Ruchi Garg, MD, chair of gynecologic oncology at City of Hope Atlanta, Chicago, and Phoenix, discusses the impact of targeted therapies studies in patients with early and recurrent endometrial cancer.
HER2-targeted therapy, which is widely used in breast cancer, has been investigated in endometrial cancer successfully. Trastuzumab (Herceptin) was effective in patients with advanced serous endometrial cancer in a randomized phase 2 trial (NCT01367002), showing profession-free survival (PFS) benefit with chemotherapy vs chemotherapy alone.
According to Garg, another focus area in targeted therapy is the ProMisE (Proactive Molecular Risk Classifier for Endometrial Cancer) classification based on the Cancer Genome Atlas (TCGA), which identifies 4 molecular subtypes of endometrial cancers: POLE [polymerase epsilon]-mutated, mismatch repair deficiency [dMMR], p53 wild-type, and p53 abnormal. These were used for prognostic purposes and predicting response to treatment.
Trials focused on finding better targeted therapies for these individual subtypes are ongoing, including the PORTEC-4a (NCT03469674) and RAINBO (NCT05255653) umbrella trials of adjuvant therapy.
TRANSCRIPTION:
0:08 | Trastuzumab is a commonly used drug for breast cancer, but it has been shown to be effective in patients with advanced serous-type endometrial cancers. The trial that was done basically showed that there was a significant progression-free survival advantage in those patients with the utilization of HER2 therapy along with chemotherapy, and then continuation of maintenance of HER2 therapy until toxicity or progression of disease. That's been one of the targeted therapies that's been utilized.

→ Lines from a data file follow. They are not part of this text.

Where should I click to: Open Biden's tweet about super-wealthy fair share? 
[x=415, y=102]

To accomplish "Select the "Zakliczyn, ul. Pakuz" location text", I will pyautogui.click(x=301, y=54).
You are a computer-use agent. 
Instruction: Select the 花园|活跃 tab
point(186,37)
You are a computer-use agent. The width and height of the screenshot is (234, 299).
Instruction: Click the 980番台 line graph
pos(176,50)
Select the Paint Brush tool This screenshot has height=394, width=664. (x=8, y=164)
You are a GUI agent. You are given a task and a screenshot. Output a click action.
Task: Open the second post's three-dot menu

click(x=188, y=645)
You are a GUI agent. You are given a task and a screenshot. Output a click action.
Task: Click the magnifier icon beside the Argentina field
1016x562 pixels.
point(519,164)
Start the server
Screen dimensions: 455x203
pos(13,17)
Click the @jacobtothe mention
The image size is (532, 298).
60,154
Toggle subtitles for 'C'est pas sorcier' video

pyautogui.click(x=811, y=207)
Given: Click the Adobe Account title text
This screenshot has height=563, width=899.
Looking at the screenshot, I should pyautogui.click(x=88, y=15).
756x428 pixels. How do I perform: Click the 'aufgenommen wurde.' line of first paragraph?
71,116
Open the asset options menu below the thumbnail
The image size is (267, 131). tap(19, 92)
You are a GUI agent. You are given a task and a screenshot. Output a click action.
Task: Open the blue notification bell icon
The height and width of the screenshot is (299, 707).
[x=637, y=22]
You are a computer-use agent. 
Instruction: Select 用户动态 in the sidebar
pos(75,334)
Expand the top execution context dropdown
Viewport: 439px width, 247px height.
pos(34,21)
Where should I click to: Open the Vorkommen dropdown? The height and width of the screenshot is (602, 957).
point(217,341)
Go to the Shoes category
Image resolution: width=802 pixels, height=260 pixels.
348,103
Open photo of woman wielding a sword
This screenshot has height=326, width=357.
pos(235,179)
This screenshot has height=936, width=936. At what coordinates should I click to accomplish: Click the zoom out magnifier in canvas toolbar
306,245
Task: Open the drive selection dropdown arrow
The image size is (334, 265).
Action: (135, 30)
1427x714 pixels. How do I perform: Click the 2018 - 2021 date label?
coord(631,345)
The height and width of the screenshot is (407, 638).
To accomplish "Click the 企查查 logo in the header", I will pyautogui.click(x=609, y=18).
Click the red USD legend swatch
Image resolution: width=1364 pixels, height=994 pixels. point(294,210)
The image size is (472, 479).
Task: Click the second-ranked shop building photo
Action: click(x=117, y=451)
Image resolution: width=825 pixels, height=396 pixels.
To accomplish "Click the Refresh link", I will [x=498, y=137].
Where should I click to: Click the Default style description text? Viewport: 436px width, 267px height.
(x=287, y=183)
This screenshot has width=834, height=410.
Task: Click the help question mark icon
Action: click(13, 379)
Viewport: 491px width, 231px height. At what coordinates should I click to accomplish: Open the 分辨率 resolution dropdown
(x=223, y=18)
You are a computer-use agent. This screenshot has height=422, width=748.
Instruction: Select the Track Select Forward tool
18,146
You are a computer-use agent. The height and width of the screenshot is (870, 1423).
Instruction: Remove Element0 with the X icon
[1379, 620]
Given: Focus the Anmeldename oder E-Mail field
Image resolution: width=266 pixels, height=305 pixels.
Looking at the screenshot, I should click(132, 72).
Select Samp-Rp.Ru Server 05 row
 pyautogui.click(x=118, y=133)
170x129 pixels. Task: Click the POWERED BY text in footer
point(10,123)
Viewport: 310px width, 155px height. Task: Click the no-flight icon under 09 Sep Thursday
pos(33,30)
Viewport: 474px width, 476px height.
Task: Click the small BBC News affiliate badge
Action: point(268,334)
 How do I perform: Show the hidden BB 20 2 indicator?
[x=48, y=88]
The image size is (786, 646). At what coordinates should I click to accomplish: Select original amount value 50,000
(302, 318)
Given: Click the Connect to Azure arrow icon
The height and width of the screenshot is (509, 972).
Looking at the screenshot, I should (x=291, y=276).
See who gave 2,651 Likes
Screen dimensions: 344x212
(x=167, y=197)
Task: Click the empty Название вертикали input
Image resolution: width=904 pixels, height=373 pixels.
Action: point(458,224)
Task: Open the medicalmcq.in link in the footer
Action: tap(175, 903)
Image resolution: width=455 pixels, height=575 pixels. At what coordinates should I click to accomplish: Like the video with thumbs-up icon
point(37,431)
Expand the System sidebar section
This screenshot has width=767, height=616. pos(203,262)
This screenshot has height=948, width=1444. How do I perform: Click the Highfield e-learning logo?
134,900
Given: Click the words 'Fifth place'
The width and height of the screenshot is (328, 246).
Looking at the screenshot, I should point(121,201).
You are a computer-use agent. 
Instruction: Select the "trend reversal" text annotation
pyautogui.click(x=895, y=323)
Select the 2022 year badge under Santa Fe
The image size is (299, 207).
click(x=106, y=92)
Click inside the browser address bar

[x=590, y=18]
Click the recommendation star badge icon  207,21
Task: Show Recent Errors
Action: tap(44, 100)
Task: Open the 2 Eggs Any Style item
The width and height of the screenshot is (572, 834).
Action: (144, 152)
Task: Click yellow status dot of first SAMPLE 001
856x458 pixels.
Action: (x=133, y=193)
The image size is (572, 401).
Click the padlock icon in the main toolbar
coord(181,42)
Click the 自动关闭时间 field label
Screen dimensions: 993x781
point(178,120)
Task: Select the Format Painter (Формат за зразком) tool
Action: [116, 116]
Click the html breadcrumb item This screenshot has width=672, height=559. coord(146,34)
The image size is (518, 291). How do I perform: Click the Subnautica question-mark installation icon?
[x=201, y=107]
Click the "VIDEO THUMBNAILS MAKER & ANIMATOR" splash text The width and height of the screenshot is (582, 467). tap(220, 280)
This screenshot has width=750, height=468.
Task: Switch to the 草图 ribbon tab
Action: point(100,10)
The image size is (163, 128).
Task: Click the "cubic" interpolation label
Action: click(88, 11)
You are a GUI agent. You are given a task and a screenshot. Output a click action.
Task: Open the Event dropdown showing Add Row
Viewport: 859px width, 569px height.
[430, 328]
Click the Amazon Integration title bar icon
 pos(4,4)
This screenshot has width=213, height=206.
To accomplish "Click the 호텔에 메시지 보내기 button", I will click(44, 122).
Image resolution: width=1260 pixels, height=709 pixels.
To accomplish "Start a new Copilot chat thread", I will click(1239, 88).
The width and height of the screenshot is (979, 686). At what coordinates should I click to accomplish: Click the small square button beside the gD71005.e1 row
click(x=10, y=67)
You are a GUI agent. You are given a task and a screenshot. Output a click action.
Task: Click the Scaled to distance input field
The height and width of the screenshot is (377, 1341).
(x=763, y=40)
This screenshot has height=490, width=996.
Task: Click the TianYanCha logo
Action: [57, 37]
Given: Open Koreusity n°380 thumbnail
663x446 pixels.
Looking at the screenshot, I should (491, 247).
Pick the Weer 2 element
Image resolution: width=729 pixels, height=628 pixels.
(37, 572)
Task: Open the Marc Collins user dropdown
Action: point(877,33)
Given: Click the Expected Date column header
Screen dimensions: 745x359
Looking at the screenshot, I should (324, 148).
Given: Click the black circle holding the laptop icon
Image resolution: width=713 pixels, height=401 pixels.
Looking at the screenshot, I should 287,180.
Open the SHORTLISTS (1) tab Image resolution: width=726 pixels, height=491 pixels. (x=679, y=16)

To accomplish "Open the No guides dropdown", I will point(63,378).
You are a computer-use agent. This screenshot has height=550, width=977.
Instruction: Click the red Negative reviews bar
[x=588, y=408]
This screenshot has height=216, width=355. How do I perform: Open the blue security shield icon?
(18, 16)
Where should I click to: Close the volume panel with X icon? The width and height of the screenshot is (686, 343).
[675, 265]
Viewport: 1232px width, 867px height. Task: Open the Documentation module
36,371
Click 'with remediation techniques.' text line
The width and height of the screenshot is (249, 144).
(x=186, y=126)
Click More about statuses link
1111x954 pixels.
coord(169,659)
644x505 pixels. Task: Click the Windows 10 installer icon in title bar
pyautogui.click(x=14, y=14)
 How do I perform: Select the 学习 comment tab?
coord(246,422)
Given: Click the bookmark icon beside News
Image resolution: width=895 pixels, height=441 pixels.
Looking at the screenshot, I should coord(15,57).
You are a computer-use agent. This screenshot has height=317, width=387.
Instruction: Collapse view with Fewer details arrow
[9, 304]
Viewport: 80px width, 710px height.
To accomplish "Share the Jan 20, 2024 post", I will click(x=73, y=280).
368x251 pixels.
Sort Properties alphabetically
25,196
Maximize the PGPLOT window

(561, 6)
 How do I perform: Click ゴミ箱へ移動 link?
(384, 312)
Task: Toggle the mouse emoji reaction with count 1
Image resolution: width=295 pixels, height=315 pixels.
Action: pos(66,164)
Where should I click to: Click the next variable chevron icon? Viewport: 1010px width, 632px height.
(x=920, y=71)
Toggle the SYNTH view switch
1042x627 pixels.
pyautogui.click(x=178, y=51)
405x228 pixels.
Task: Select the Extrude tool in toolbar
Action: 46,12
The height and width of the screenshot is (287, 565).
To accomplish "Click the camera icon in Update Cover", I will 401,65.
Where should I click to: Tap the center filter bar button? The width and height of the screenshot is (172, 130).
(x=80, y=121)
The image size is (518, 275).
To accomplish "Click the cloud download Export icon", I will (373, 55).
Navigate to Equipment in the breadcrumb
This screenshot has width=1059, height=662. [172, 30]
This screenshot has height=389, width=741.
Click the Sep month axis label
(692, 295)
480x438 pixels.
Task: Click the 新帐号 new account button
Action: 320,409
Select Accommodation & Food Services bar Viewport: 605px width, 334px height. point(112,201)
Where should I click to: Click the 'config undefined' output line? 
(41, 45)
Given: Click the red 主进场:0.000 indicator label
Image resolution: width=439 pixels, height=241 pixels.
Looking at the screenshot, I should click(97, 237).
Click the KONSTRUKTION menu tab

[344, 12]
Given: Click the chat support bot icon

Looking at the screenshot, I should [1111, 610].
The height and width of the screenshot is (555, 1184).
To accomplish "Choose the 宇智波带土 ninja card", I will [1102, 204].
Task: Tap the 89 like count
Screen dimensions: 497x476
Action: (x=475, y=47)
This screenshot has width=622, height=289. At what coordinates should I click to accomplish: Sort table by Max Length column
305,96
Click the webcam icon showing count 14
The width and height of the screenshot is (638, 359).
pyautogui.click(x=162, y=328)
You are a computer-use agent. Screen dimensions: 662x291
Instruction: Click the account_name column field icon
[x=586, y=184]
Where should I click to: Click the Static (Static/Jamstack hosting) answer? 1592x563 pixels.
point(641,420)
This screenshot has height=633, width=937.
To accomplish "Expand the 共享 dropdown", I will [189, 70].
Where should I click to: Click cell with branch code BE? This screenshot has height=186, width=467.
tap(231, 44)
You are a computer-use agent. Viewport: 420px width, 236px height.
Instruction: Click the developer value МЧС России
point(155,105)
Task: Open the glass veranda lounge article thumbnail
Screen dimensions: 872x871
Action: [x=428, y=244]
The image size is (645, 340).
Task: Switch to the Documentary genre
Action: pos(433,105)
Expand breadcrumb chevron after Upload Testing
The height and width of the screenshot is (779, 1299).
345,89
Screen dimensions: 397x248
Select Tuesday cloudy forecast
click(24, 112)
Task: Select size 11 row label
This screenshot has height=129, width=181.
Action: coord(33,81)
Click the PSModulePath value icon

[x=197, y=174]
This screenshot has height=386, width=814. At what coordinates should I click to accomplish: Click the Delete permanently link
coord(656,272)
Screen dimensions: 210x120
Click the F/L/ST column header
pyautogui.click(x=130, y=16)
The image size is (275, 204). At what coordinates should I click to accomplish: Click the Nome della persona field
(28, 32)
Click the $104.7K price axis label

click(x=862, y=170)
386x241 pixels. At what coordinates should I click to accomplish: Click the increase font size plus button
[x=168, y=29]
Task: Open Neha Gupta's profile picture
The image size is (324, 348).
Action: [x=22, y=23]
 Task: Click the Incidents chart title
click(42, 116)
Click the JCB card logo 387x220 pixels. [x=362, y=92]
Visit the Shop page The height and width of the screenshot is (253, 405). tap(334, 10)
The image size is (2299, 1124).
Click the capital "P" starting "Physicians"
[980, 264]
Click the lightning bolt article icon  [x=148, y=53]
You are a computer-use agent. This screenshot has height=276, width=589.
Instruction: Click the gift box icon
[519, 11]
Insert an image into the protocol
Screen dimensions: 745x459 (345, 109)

0:52 | Another targeted approach that's up and coming is in patients with early endometrial cancer where we are looking at the ProMisE classification…. This came about with TCGA studies that were undertaken, and in 2013, they looked at the genomic profile of the endometrial cancers and came up with 4 molecular subtypes which are the targets that have been identified. These 4 were: one is called POLE ɛ, dMMR, and then the other is copy-number low p53–wild-type, and then copy-number high p53 mutation. They all have shown to have a prognostic value and prediction of response to treatment and outcomes for patients.